*** Opening of DATA LISTING ***

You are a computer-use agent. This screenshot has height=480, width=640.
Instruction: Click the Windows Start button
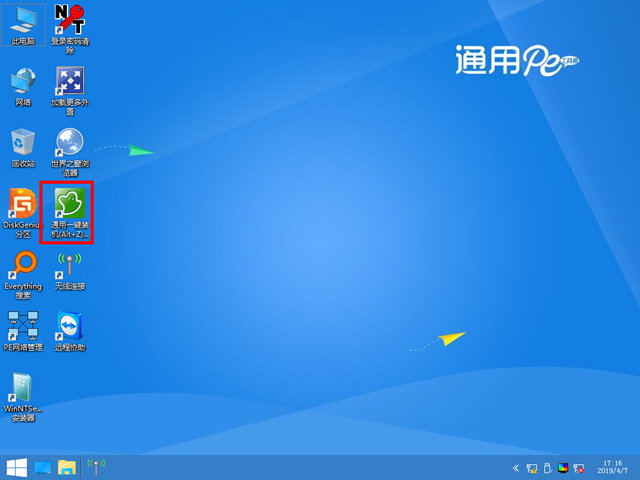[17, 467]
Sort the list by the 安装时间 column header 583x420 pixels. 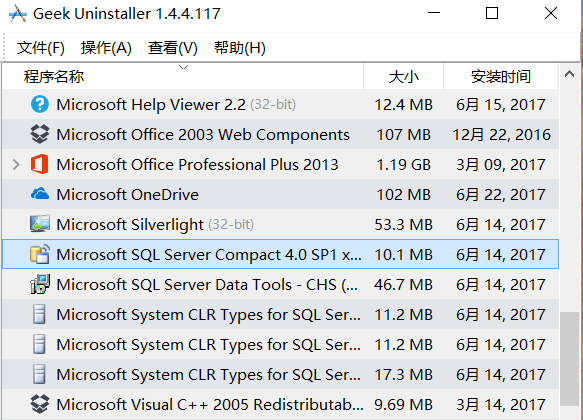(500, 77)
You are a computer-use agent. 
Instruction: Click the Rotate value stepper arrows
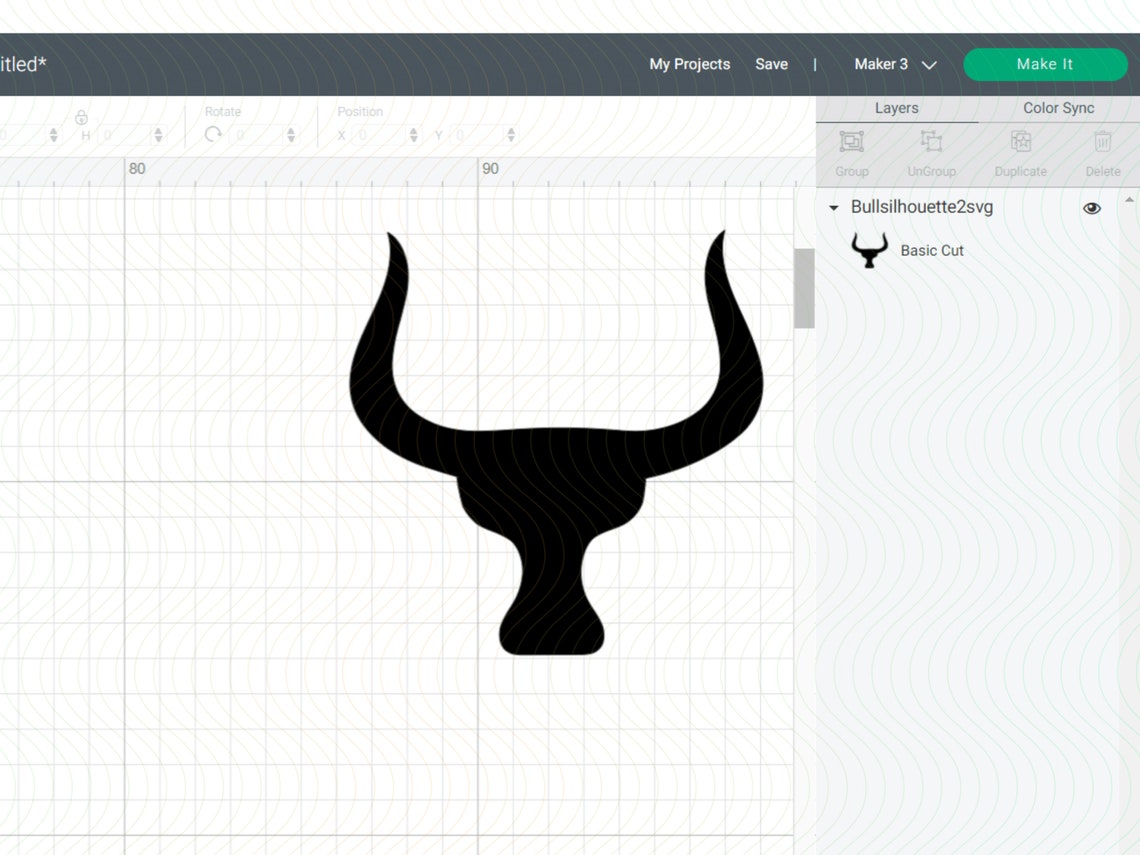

*** Close of DATA LISTING ***

• [TASK STATEMENT]: Scan the entries and show every line in which the word "agent" is found.

• [TASK RESPONSE]:
You are a computer-use agent. This screenshot has height=480, width=640.
You are a computer-use agent. 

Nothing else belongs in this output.